_PROBLEM REQUIREMENTS_:
Go over the entries and report the lines where the word "will" occurs.
--- DATASET ENTRIES ---
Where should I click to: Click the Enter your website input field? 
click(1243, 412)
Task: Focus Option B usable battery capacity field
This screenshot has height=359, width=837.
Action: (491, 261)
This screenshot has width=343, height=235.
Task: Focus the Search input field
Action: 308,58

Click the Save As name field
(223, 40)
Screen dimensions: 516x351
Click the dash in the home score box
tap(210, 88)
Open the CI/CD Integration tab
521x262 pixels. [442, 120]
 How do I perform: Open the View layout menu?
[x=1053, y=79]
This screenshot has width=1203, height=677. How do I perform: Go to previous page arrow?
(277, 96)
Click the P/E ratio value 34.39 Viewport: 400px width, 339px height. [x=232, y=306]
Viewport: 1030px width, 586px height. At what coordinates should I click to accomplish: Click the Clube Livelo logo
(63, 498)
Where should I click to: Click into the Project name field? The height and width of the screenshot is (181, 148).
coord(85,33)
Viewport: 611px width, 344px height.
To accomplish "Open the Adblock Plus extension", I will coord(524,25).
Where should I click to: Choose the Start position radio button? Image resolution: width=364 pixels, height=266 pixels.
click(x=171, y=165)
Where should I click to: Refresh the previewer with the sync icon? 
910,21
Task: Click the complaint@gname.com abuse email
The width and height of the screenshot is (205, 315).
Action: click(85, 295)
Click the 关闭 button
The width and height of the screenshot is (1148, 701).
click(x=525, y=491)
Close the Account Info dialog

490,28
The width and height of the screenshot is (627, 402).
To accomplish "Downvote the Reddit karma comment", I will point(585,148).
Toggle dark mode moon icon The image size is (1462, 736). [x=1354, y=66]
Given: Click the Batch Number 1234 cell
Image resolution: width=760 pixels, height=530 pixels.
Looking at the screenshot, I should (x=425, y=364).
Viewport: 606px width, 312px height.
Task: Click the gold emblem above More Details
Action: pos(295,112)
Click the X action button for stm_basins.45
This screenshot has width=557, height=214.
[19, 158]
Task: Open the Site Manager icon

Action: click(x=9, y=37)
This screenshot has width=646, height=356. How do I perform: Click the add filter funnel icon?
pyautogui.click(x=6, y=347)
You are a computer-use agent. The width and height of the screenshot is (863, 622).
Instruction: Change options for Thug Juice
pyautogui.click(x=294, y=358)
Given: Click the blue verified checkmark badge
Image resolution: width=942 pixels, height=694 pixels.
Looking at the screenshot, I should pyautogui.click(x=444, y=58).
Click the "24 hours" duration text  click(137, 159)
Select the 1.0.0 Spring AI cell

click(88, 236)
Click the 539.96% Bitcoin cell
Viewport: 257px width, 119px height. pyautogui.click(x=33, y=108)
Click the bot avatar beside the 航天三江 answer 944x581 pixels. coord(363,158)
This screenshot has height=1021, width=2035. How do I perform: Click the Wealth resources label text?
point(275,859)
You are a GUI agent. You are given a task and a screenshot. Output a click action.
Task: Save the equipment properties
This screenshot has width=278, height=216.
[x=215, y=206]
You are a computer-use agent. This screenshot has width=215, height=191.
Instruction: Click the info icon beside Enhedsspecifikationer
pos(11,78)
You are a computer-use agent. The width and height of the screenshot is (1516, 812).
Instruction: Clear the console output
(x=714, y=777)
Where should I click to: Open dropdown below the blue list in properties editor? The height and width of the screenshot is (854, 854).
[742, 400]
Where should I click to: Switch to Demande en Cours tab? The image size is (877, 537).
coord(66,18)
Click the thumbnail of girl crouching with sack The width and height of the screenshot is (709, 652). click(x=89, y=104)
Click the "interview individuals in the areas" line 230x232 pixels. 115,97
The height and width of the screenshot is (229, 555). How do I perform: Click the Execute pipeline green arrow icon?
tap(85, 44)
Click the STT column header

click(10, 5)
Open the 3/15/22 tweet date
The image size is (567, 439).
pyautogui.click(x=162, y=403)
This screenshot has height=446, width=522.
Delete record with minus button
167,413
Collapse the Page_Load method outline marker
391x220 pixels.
---
_EXERCISE OUTPUT_:
To accomplish "Open the Adblock Plus extension", I will coord(524,25).
To accomplish "Downvote the Reddit karma comment", I will point(585,148).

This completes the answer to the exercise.